When Algeria's 22 million voters are called upon to choose 462 members of the lower house of parliament, 145 of them are meant to be women under a 2012 law championed by President Abdelaziz Bouteflika to promote women in politics.
While the National Liberation Front party, or FLN, is expected to keep its parliamentary majority, the legislative elections are an important gauge of political shifts at a time when the president's health is a widespread concern. Bouteflika has rarely been seen in public since a 2013 stroke and recently canceled a visit by German Chancellor Angela Merkel at the last minute for health reasons.
"We have received 6,228 dossiers from candidates overall, but barely more than 100 from women," Djamal Ould Abbas, general secretary of the majority FLN party, said two weeks before Sunday's deadline.
Sociologist Nasser Djabi described it as a "problem of society. Algerian political parties are macho.

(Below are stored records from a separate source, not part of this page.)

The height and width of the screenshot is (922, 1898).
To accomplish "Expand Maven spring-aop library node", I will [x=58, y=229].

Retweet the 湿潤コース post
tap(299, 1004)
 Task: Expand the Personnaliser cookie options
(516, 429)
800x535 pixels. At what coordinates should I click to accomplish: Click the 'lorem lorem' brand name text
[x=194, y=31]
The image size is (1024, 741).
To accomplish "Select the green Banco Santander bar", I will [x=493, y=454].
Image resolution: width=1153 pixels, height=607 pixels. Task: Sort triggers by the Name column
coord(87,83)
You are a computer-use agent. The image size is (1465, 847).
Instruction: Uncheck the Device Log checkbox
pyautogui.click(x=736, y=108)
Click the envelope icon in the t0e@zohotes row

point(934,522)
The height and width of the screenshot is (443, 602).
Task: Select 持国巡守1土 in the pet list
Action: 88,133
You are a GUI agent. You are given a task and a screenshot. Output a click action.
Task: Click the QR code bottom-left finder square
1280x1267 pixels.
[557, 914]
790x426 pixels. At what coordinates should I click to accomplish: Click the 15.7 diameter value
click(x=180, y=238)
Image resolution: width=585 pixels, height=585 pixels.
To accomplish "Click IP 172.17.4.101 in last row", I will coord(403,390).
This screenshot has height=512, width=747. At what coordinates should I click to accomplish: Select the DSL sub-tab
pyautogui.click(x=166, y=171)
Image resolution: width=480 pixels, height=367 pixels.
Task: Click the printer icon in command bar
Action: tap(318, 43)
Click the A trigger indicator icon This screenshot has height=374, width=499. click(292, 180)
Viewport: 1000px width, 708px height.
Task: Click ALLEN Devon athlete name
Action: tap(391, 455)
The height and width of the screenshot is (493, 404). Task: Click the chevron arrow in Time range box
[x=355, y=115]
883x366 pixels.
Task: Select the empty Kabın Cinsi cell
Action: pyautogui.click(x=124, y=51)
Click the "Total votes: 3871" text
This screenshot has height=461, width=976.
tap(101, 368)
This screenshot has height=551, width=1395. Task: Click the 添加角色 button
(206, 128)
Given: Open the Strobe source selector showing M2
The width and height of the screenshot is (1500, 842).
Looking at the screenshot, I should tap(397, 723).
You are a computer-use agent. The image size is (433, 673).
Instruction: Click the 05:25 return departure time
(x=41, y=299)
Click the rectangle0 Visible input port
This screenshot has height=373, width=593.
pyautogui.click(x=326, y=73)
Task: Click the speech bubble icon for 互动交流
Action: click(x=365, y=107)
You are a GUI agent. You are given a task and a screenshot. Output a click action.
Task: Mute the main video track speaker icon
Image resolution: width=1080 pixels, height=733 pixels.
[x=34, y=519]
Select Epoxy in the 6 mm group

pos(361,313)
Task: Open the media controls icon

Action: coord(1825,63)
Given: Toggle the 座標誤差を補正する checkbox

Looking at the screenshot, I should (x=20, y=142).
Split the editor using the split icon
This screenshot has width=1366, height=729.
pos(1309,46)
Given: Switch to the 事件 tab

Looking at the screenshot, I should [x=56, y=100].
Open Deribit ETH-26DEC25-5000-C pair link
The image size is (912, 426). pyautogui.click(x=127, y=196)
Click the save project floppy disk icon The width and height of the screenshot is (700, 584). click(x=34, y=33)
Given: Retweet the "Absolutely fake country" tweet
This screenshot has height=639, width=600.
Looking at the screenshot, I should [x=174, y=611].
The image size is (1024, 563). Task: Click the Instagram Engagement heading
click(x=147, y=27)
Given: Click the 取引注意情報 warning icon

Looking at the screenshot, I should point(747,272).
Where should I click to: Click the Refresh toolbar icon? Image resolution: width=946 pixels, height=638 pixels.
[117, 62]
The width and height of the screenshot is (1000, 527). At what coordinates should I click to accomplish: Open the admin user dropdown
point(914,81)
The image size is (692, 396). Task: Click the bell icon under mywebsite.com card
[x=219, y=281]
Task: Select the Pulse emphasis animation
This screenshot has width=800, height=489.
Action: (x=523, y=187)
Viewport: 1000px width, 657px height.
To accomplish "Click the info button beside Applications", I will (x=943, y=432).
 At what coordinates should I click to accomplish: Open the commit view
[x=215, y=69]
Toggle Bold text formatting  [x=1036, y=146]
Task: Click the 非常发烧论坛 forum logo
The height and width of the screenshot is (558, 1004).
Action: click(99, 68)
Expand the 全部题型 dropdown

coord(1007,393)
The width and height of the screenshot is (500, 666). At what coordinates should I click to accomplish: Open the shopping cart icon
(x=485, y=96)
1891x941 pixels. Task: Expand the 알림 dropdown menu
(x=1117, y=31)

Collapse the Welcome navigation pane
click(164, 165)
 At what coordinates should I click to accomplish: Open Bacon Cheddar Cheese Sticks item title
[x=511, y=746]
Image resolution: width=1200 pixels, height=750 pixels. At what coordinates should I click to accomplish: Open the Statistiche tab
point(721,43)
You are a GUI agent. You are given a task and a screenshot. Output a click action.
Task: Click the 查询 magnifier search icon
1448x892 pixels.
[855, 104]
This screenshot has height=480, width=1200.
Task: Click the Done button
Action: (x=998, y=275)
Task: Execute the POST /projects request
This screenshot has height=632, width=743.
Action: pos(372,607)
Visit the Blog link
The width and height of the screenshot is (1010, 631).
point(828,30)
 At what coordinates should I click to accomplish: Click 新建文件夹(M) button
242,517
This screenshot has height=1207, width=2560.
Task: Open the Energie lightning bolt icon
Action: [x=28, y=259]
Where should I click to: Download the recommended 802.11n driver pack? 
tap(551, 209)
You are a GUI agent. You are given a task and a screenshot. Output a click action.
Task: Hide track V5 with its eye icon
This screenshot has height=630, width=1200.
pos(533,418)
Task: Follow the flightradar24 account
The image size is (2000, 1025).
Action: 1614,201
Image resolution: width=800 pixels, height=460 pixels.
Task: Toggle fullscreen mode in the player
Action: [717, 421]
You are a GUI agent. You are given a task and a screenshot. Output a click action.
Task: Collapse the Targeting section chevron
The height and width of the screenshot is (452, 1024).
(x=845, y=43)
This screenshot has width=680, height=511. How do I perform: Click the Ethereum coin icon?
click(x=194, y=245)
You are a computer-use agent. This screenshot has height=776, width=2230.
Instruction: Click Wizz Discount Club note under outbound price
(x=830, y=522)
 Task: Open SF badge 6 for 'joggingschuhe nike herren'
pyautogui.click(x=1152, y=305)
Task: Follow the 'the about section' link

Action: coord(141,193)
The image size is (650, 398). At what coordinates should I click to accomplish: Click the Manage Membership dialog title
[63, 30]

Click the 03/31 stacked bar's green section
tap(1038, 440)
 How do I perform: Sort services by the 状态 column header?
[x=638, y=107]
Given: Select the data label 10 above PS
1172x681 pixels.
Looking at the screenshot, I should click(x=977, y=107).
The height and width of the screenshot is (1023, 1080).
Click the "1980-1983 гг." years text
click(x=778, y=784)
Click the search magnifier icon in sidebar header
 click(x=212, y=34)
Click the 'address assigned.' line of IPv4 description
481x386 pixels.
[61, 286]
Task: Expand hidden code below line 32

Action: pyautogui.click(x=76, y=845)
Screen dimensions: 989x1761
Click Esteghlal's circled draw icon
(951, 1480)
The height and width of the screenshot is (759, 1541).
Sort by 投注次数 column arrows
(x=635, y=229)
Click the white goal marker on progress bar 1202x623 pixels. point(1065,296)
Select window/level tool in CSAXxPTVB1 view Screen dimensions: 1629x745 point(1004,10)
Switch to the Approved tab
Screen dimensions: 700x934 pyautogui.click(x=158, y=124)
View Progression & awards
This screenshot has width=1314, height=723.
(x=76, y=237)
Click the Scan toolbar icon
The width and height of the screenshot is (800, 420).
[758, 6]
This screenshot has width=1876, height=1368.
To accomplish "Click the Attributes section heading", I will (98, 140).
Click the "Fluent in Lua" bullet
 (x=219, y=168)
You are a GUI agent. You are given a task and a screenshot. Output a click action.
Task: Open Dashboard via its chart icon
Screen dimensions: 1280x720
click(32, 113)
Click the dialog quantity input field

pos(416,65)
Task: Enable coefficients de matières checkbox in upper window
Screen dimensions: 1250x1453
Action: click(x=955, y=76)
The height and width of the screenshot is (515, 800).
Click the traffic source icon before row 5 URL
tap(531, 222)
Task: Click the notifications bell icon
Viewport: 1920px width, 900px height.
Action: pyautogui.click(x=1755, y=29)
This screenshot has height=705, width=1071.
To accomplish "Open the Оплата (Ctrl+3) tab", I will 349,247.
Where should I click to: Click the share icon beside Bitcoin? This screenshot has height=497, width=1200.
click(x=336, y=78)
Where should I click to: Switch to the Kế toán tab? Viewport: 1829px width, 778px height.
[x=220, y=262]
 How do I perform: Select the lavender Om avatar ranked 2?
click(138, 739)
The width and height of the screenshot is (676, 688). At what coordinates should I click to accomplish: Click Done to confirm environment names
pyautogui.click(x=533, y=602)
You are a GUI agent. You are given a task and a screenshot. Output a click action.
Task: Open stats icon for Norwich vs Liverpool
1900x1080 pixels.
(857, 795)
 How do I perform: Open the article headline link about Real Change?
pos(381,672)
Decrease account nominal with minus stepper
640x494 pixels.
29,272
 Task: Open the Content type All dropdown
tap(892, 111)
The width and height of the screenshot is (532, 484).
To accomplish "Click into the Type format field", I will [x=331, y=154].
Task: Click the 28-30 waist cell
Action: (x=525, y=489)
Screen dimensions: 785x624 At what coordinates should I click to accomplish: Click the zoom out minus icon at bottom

They haven't invested in promoting women in politics."
"They are disconnected to the evolution of Algerian society, where girls are in the majority in universities, and girls have higher success rates on exams," he said. "Certain professions that have become more female, like the press, the legal system, education, health — but I see that the political parties remain closed in on themselves, and haven't followed this movement of evolution."
Feminist law professor Nadia Ait Zai welcomed Bouteflika's "courage" in pushing for the law. "For years they did nothing to favor the emergence of women political leaders."
While some welcomed the new quotas, in effect for the first time at a national level in this year's election, professor Zalane Abderrahmane of the University of Algiers was less enthusiastic.
"There's no point in having 30 percent of women in parliament if they are coming just to be … decorative plants," he said. "Women should be there because of their ideas, their capacities, their personalities, their commitment, because they are the future of Algeria."